What 27 Years of Ignored Evidence Means for Patients
For patients currently being evaluated for orthostatic intolerance symptoms, the 1998 Novak paper is not just a historical reference. It is evidence that the tools capable of identifying the mechanism driving their symptoms have been validated since before many of them were diagnosed. When a patient undergoes a standard tilt test in 2025 that includes only heart rate and blood pressure monitoring, they are being evaluated with a protocol that ignores published evidence from 1998, 2014, 2017, 2018, 2019, and 2020 — a continuous chain of research establishing that the measurements being taken are insufficient to detect the mechanisms being evaluated.
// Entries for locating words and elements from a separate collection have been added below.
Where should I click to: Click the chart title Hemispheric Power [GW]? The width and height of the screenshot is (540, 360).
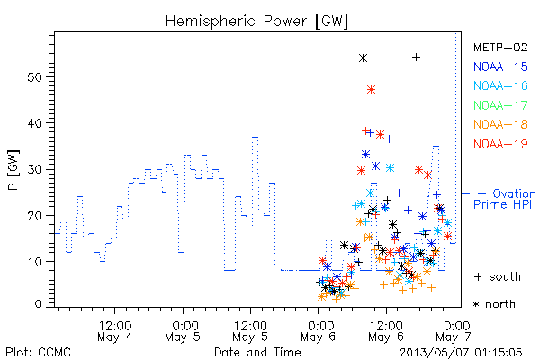pyautogui.click(x=256, y=22)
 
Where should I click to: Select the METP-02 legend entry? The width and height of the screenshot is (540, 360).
pyautogui.click(x=500, y=47)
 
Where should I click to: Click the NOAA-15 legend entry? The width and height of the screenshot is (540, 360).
pyautogui.click(x=500, y=67)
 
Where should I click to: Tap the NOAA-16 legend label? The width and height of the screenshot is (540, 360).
pyautogui.click(x=500, y=86)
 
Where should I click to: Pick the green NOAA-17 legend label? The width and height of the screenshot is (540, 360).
pyautogui.click(x=500, y=105)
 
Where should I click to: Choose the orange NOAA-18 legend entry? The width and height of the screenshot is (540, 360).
pyautogui.click(x=500, y=124)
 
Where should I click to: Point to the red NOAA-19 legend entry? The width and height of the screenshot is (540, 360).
pyautogui.click(x=500, y=144)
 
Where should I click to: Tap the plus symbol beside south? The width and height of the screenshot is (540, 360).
pyautogui.click(x=478, y=276)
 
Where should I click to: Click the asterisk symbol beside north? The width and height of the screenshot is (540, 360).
pyautogui.click(x=476, y=304)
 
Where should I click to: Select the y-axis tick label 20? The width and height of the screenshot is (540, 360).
pyautogui.click(x=34, y=216)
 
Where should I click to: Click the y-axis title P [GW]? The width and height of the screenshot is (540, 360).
pyautogui.click(x=14, y=170)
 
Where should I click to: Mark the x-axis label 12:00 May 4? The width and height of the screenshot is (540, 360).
pyautogui.click(x=115, y=331)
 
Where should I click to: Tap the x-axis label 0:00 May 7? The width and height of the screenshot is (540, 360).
pyautogui.click(x=454, y=331)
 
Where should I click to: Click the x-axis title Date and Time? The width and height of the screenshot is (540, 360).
pyautogui.click(x=257, y=353)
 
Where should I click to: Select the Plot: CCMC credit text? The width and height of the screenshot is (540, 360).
pyautogui.click(x=38, y=353)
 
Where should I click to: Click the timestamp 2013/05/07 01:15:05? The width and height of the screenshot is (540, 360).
pyautogui.click(x=461, y=353)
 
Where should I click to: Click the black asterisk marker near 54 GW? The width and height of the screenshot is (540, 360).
pyautogui.click(x=363, y=58)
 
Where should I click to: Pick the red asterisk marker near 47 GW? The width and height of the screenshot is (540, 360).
pyautogui.click(x=371, y=90)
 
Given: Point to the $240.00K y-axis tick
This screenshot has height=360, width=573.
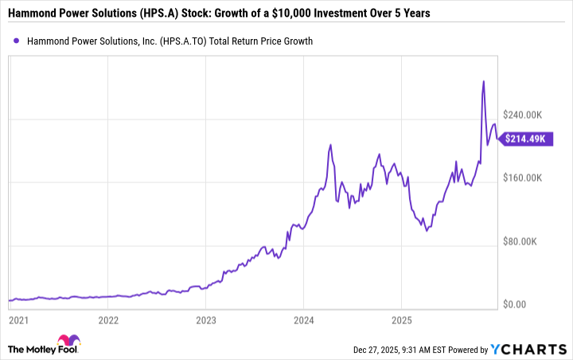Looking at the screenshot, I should (524, 114).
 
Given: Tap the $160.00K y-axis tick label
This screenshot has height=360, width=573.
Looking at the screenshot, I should (524, 178).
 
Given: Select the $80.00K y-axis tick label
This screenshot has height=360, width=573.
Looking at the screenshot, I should (521, 241).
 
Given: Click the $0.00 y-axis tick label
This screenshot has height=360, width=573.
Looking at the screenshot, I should (515, 304).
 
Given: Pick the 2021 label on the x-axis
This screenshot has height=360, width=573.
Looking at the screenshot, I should (18, 320).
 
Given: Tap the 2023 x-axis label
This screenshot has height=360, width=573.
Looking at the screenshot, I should (206, 320).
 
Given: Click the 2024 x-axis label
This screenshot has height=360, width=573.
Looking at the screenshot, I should (303, 320).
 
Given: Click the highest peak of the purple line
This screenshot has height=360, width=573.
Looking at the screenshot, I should (483, 81).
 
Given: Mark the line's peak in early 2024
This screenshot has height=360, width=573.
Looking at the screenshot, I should (330, 145).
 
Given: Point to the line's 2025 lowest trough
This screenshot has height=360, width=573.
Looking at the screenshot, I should (427, 231).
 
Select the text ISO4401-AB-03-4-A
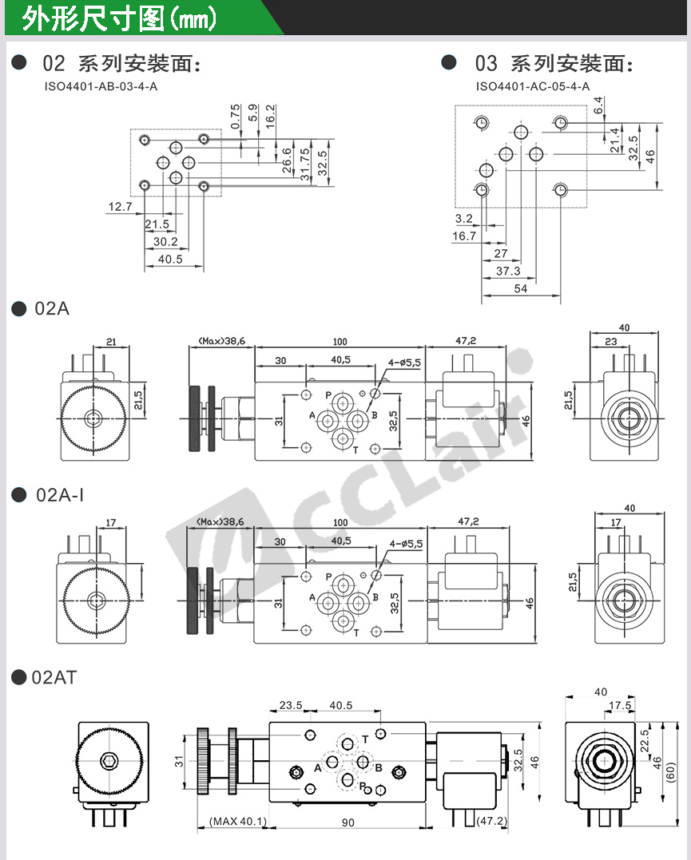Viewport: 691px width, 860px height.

Orthostatic intolerance is a brain perfusion problem. The evidence for this has existed since at least 1998. The evaluation tool that measures brain perfusion directly during orthostatic challenge — transcranial Doppler — has been validated and described in the research literature for decades. The question a patient should bring to their evaluating clinician after a standard tilt test is not whether the results were positive or negative by heart rate and blood pressure criteria. It is whether cerebral blood flow was measured during the test. If it was not, the evaluation did not assess the central variable of the condition being evaluated. That is not a controversial statement. It is a direct implication of evidence that has been in the literature since the same year Google was founded.